#### TASK DESCRIPTION
Retype, exactly and with both ends included, the lines below from the one containing "Open Source eCommerce (279, 1237)" through the end; omit the pictures.

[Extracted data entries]
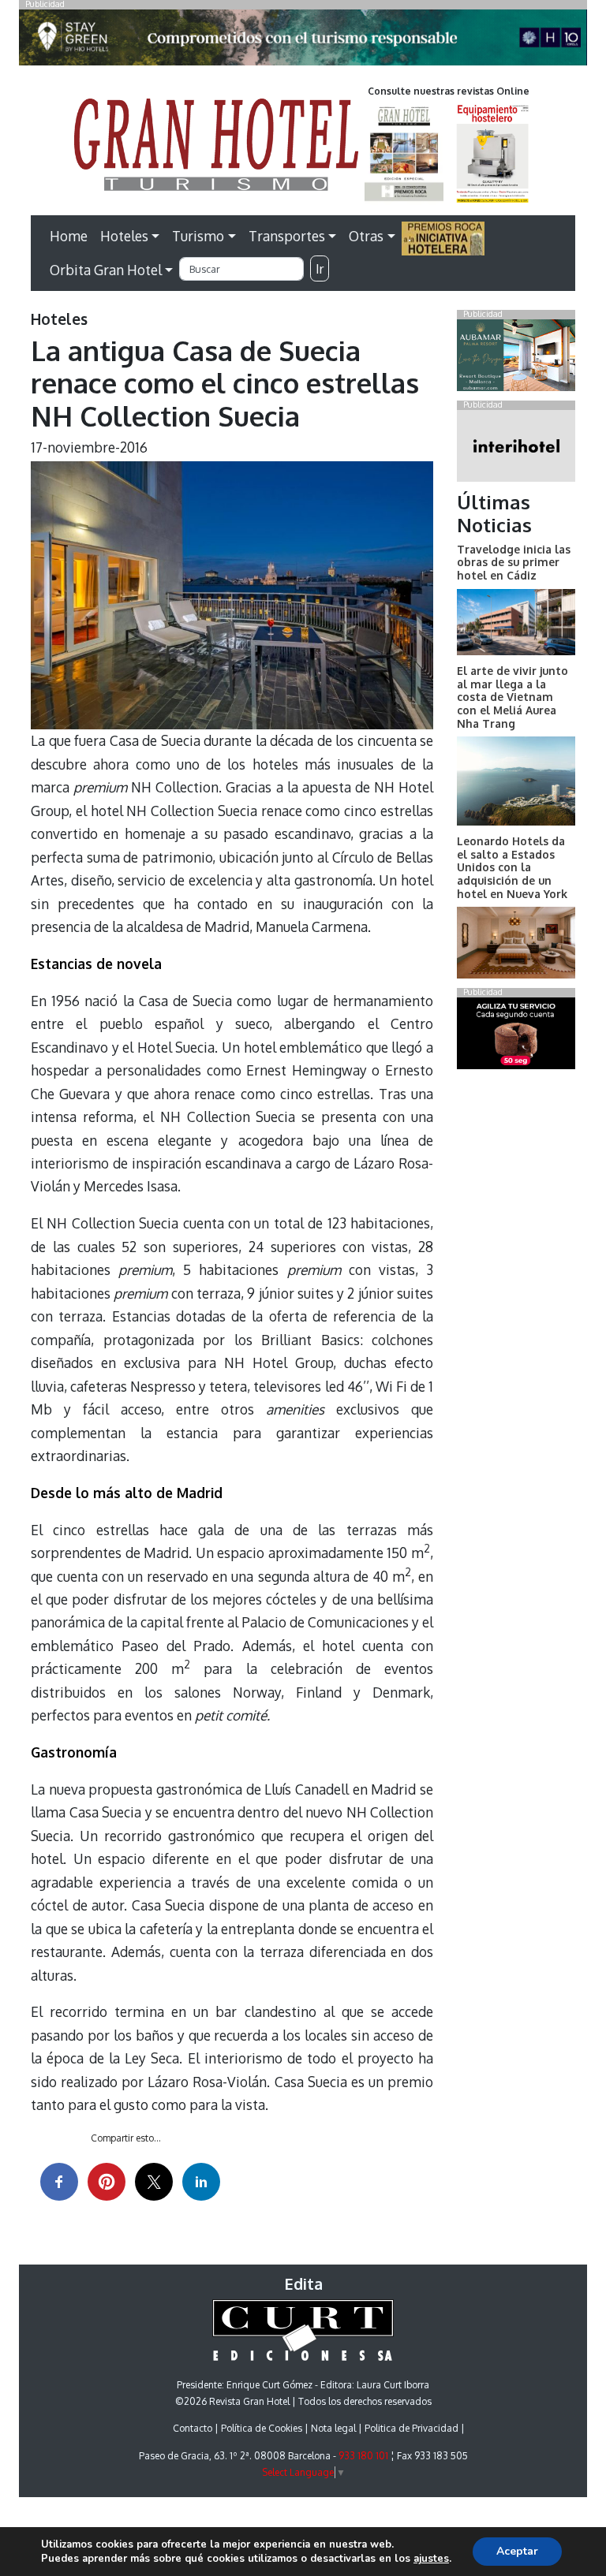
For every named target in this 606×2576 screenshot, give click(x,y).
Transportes (287, 235)
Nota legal (333, 2428)
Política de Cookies (261, 2428)
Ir (320, 269)
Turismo (198, 235)
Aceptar (517, 2551)
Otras (366, 235)
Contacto (192, 2428)
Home (69, 235)
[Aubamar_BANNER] (516, 358)
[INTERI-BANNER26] (516, 448)
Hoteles (124, 235)
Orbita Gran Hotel (106, 269)
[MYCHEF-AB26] (516, 1036)
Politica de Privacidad (411, 2428)
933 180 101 (363, 2456)
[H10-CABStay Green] (303, 41)
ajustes (431, 2559)
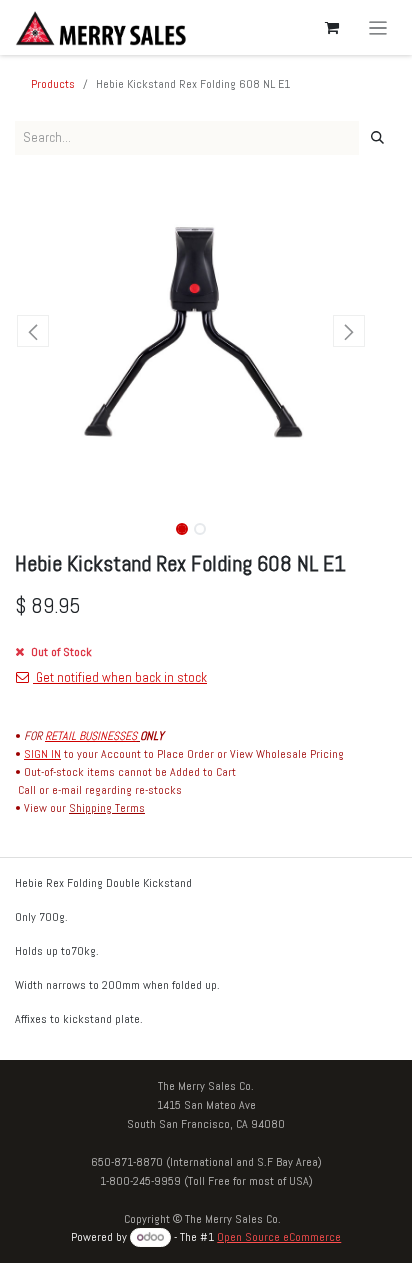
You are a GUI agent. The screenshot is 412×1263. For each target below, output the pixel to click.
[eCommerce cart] (332, 28)
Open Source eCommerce (279, 1237)
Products (53, 84)
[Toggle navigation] (378, 27)
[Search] (377, 138)
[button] (32, 331)
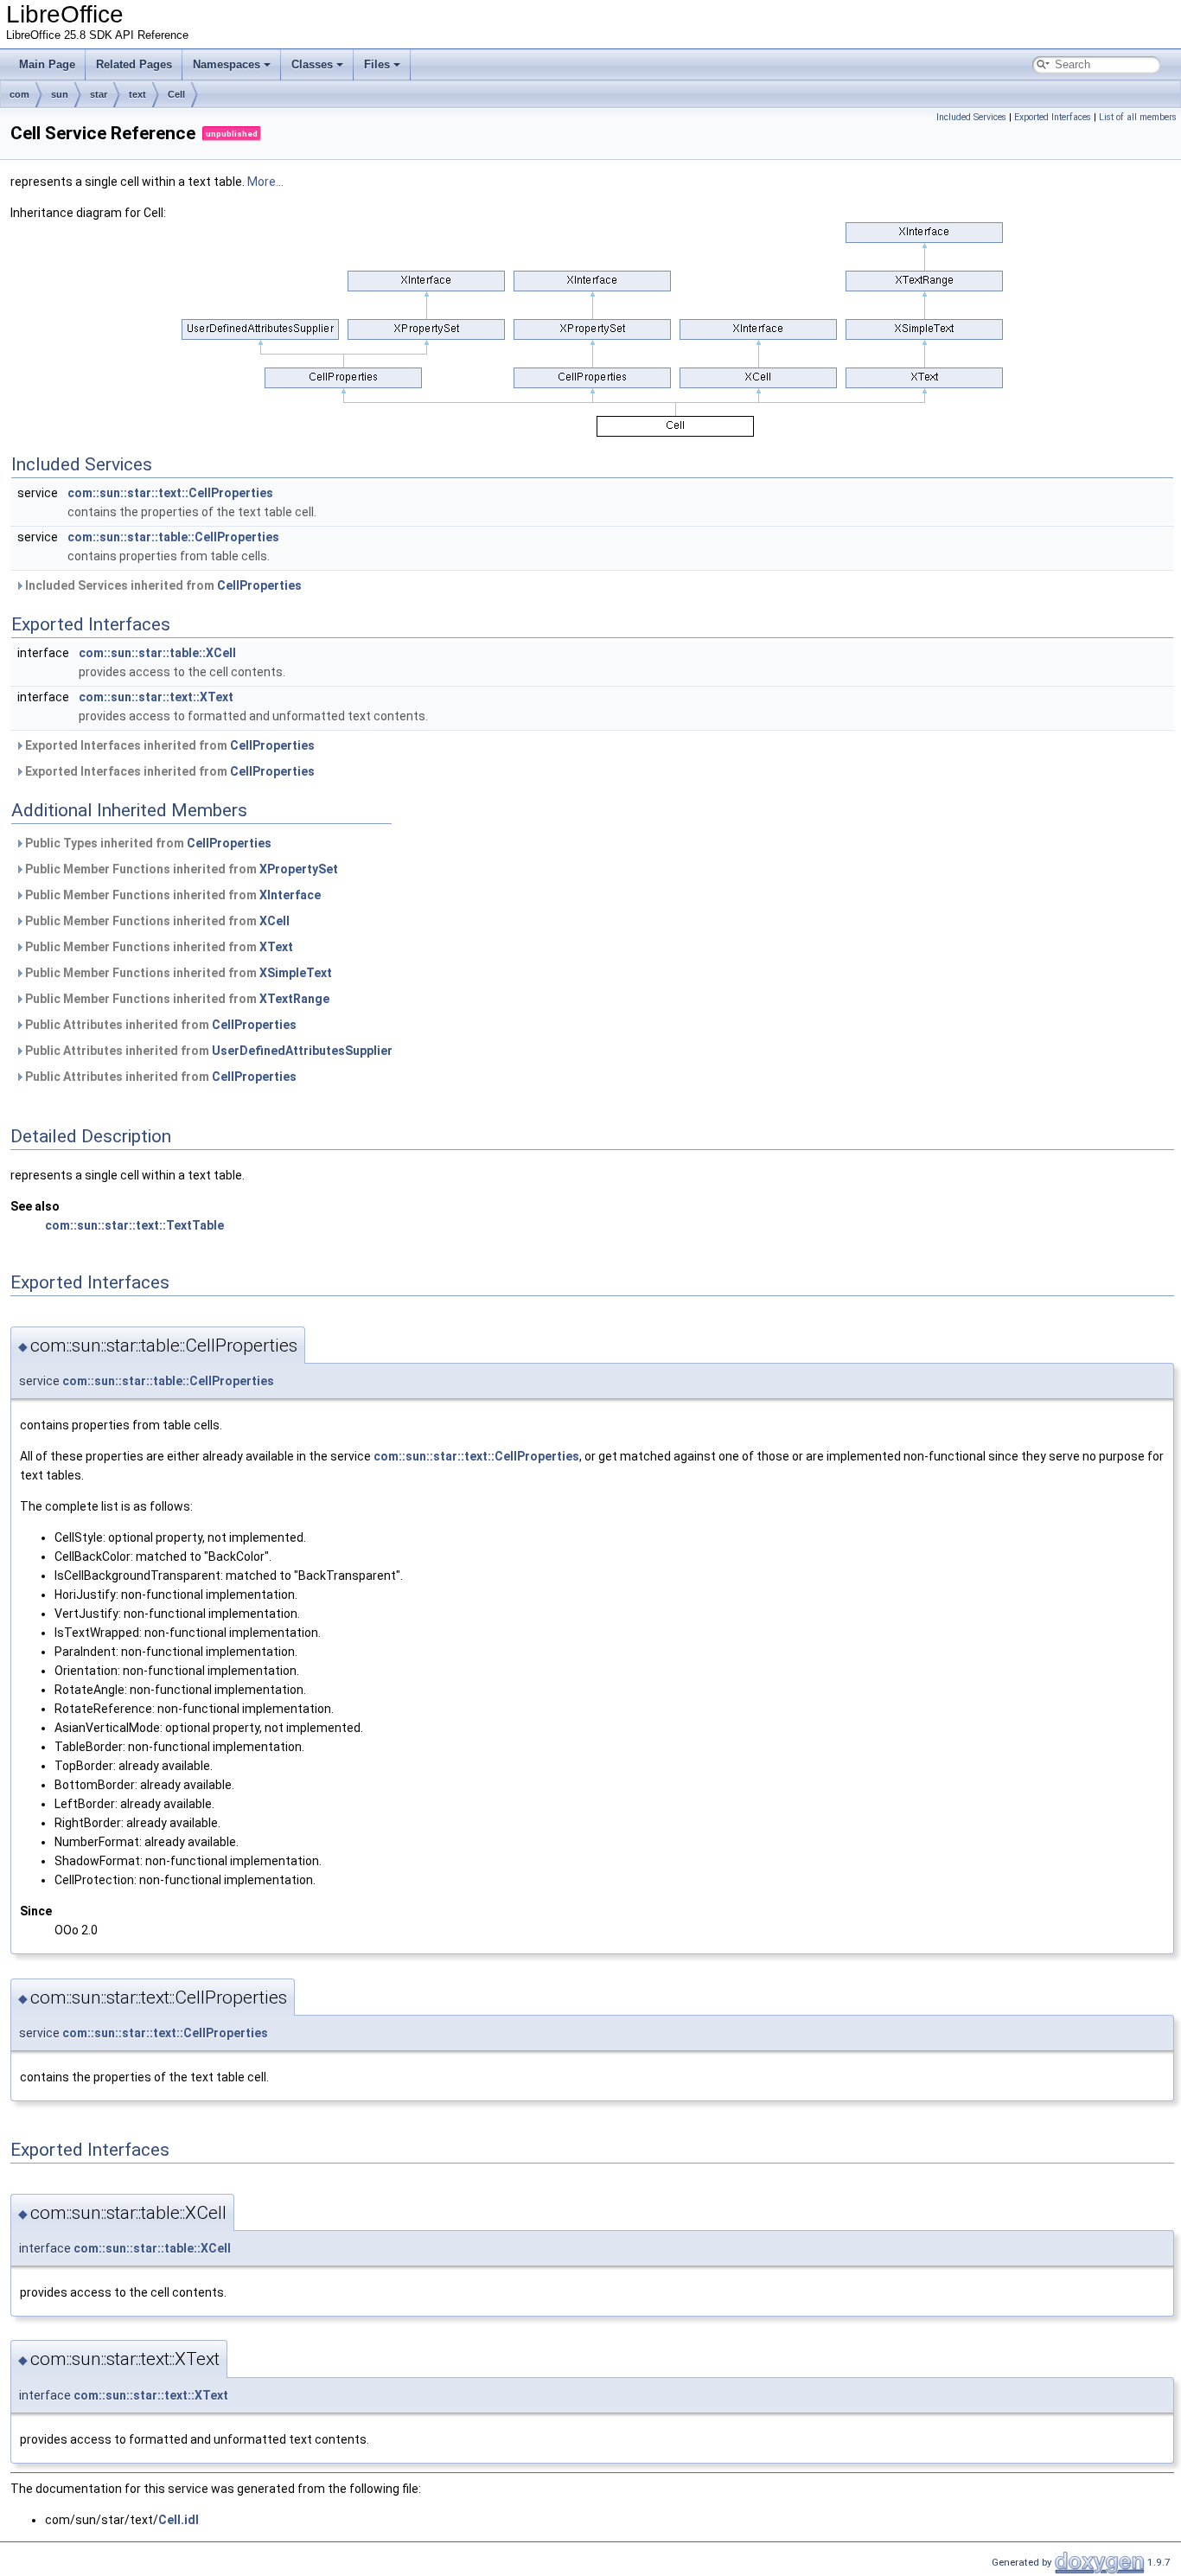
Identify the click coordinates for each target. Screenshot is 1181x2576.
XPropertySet (298, 869)
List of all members (1138, 117)
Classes (312, 64)
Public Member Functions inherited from (180, 869)
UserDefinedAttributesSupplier (302, 1051)
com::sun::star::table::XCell (157, 653)
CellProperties (259, 585)
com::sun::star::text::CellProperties (170, 493)
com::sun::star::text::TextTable (134, 1225)
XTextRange (294, 999)
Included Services (971, 117)
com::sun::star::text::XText (156, 697)
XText (276, 947)
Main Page (47, 64)
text (137, 94)
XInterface (290, 895)
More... (265, 182)
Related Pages (134, 64)
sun (59, 94)
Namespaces (226, 64)
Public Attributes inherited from (159, 1025)
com (19, 94)
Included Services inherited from (162, 585)
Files (377, 64)
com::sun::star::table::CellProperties (173, 537)
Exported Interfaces (1052, 117)
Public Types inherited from (146, 843)
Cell (176, 94)
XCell (274, 921)
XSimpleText (295, 973)
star (98, 94)
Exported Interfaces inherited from (168, 745)
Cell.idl (178, 2520)
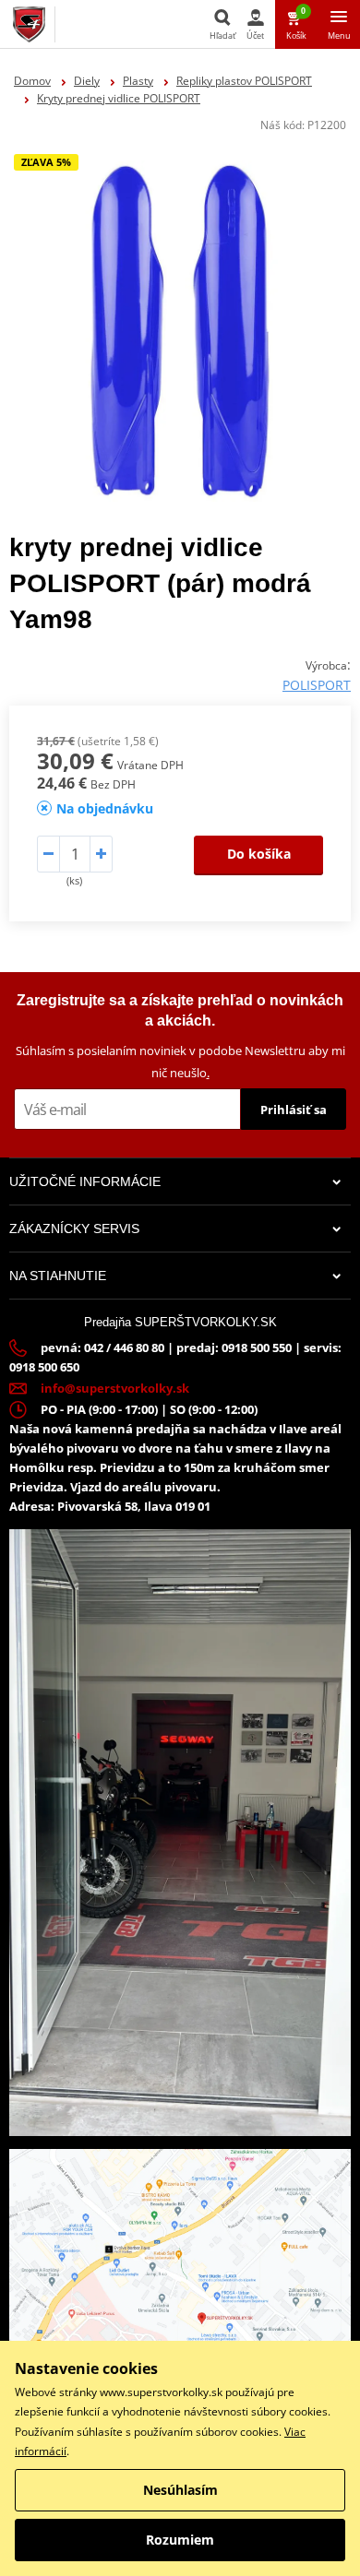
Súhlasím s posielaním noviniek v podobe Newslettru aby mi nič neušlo (180, 1061)
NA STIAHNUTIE (57, 1275)
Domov (32, 81)
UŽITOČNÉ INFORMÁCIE (85, 1181)
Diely (87, 81)
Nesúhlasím (180, 2490)
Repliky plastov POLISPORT (244, 81)
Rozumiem (180, 2539)
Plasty (138, 81)
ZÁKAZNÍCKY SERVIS (74, 1228)
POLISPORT (316, 685)
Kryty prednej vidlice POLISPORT (118, 98)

#### TASK ANSWER
Open Source eCommerce (279, 1237)
Products (53, 84)
[Toggle navigation] (378, 27)
[Search] (377, 138)
[button] (32, 331)
Identify the click coordinates for each target. Screenshot is 1181x2576.
XPropertySet (298, 869)
List of all members (1138, 117)
Classes (312, 64)
Public Member Functions inherited from (180, 869)
UserDefinedAttributesSupplier (302, 1051)
com::sun::star::table::XCell (157, 653)
CellProperties (259, 585)
com::sun::star::text::CellProperties (170, 493)
com::sun::star::text::TextTable (134, 1225)
XTextRange (294, 999)
Included Services (971, 117)
com::sun::star::text::XText (156, 697)
XText (276, 947)
Main Page (47, 64)
text (137, 94)
XInterface (290, 895)
More... (265, 182)
Related Pages (134, 64)
sun (59, 94)
Namespaces (226, 64)
Public Attributes inherited from (159, 1025)
com (19, 94)
Included Services inherited from (162, 585)
Files (377, 64)
com::sun::star::table::CellProperties (173, 537)
Exported Interfaces (1052, 117)
Public Types inherited from (146, 843)
Cell (176, 94)
XCell (274, 921)
XSimpleText (295, 973)
star (98, 94)
Exported Interfaces inherited from (168, 745)
Cell.idl (178, 2520)
Súhlasím s posielaním noviniek v podobe Newslettru aby mi nič neušlo (180, 1061)
NA STIAHNUTIE (57, 1275)
Domov (32, 81)
UŽITOČNÉ INFORMÁCIE (85, 1181)
Diely (87, 81)
Nesúhlasím (180, 2490)
Repliky plastov POLISPORT (244, 81)
Rozumiem (180, 2539)
Plasty (138, 81)
ZÁKAZNÍCKY SERVIS (74, 1228)
POLISPORT (316, 685)
Kryty prednej vidlice POLISPORT (118, 98)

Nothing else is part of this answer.